© 2010 Robert McKercher. All rights reserved.
Why the Impulse to Digitize Everything Is Misguided
Problems with mass digitization projects' book scanning, such as those described by Charles Henry and Kathlin Smith in a section of the Council on Library and Information Resources (CLIR) 2010 report The Idea of Order: Transforming Research Collections for 21st Century Scholarship, have led me to consider the possibility that cultural heritage institutions’ impulse to digitize their entire legacy collections may be misguided.

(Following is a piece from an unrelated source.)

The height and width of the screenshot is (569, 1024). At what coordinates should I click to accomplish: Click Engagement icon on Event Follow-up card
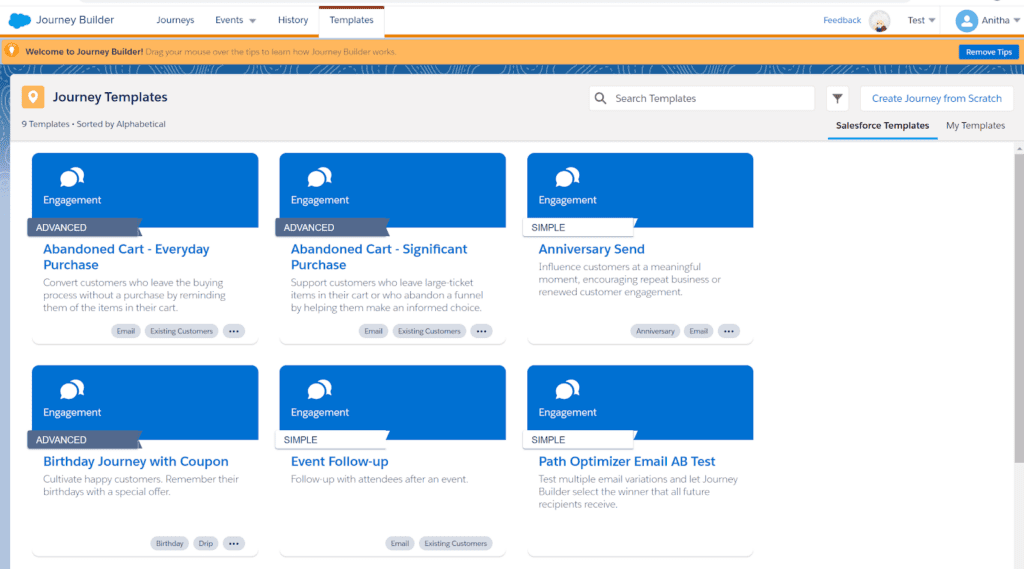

Anxiety about the daunting task of converting millions of legacy items has spurred a rush among cultural heritage institutions to digitize as much as possible as quickly as possible. That anxiety often has led to hurried, ill-considered, and poorly executed mass scanning efforts. Perhaps worse, it has led many institutions to abdicate their professional responsibility to provide free, equitable information access by handing over the keys to Google Books and other private enterprises. Anxiety and hurry are bound to create more problems than careful, considered action.
In their study of mass digitization projects, Henry and Smith found that the rushed digitization had created obstacles to the subsequent usefulness of the newly digital information in the institutions’ catalogs. Metadata deficiencies (misspellings, truncated titles, missing information, inaccurate tags, and incorrect page links) frustrated digital's search and retrieval advantages over analog. Similarly, poor scan quality with blurred text, obscured text, and missing pages limited the resource's usefulness. In addition, for many works still under copyright protection, the institutions did not provide full-text versions to users, even though the entire book had been digitized; therefore, user access to the resources’ informational content was limited in a way that was not the case for their analog counterparts.
Despite these problems, I would in no way suggest digitization should be avoided. Research has demonstrated the necessity of participation in the digital information economy, and in a case study of an indigenous digital library in Africa, Elizabeth Greyling’s and Sipho Zulu made the case that community participation in building the digital collection both reconnected the community with its cultural heritage and helped to bridge the digital divide. Digital divide refers to the inequality between groups related to access to and the skills necessary to take advantage of digital resources.
However, I would argue that the African program’s successes were partly due to the fact that it focused on newly captured content - digital recordings of interviews and oral histories rather than conversion of extant analog recordings. This allowed the program to devote the majority of its limited resources to infrastructure development and skills development.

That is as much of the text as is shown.